-- Opening Marker --
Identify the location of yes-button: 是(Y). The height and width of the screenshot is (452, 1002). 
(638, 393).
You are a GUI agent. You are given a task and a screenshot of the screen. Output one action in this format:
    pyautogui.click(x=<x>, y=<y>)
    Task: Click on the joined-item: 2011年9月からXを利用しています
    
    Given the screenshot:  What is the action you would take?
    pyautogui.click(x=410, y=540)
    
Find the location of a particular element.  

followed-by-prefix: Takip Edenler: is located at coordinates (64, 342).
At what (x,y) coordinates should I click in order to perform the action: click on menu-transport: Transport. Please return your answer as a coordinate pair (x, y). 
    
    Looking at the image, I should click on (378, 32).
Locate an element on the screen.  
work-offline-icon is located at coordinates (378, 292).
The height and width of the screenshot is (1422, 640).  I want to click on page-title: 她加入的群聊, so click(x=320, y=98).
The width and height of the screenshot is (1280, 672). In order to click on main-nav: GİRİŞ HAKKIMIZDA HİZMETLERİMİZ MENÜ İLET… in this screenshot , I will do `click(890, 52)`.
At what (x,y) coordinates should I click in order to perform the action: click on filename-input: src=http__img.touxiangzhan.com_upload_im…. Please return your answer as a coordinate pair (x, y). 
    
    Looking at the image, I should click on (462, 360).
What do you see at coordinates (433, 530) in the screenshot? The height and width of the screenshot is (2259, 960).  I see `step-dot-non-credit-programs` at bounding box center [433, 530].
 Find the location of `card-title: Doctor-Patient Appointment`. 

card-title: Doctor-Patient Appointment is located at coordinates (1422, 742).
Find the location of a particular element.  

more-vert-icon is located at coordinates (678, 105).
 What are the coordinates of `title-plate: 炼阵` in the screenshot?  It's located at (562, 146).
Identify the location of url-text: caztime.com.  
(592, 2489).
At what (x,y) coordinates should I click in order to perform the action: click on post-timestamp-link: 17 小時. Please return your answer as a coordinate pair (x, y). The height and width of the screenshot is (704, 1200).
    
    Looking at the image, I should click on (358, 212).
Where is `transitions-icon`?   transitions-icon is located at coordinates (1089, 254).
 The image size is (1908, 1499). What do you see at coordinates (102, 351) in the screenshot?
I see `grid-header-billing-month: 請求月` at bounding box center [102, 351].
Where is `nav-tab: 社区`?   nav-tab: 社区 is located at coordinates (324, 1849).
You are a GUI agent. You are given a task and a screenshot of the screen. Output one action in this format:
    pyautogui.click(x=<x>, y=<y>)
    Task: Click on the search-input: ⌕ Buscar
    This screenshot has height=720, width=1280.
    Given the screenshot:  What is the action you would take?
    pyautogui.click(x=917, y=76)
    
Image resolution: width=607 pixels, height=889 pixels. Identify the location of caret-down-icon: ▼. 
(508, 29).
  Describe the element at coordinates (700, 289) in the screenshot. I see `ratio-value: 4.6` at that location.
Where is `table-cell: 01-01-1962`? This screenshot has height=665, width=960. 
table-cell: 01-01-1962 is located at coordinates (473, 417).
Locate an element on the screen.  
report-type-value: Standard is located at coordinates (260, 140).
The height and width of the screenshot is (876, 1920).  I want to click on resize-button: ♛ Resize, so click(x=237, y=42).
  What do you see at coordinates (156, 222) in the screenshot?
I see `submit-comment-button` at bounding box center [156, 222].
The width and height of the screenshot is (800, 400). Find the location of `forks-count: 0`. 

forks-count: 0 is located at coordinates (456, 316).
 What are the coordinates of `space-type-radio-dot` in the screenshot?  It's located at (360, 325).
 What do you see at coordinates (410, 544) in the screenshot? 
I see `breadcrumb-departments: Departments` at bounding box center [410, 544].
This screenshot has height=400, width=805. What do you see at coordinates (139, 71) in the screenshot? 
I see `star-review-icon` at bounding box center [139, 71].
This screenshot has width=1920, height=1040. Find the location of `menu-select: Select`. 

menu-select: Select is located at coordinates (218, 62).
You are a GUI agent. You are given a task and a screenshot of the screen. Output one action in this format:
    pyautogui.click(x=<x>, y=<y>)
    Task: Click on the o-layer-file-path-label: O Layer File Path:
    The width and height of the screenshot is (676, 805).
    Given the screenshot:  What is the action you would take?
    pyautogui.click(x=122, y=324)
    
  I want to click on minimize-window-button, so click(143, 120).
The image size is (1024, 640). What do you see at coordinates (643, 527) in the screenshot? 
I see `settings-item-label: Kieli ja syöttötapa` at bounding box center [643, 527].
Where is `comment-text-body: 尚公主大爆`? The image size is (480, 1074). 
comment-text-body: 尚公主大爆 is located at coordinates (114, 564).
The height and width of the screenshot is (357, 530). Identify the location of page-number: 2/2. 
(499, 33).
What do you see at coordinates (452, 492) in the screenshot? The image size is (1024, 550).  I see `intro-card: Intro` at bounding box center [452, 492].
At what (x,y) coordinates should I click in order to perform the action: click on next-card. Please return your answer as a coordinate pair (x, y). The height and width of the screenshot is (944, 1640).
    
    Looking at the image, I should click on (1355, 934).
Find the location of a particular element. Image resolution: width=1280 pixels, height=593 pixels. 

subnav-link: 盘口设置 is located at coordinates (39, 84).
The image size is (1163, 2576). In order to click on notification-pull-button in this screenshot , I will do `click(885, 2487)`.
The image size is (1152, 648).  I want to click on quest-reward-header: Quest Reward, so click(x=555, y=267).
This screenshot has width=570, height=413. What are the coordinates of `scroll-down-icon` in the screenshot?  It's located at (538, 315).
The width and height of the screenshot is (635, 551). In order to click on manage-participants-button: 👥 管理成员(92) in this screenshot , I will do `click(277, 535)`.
-- Closing Marker --
**DIRECTIVE:**
Quote the records verbatim, starting at the first line and ending at the line containing "followed-by-prefix: Takip Edenler: is".

**RESULT OF THIS EXERCISE:**
Identify the location of yes-button: 是(Y). The height and width of the screenshot is (452, 1002). 
(638, 393).
You are a GUI agent. You are given a task and a screenshot of the screen. Output one action in this format:
    pyautogui.click(x=<x>, y=<y>)
    Task: Click on the joined-item: 2011年9月からXを利用しています
    
    Given the screenshot:  What is the action you would take?
    pyautogui.click(x=410, y=540)
    
Find the location of a particular element.  

followed-by-prefix: Takip Edenler: is located at coordinates (64, 342).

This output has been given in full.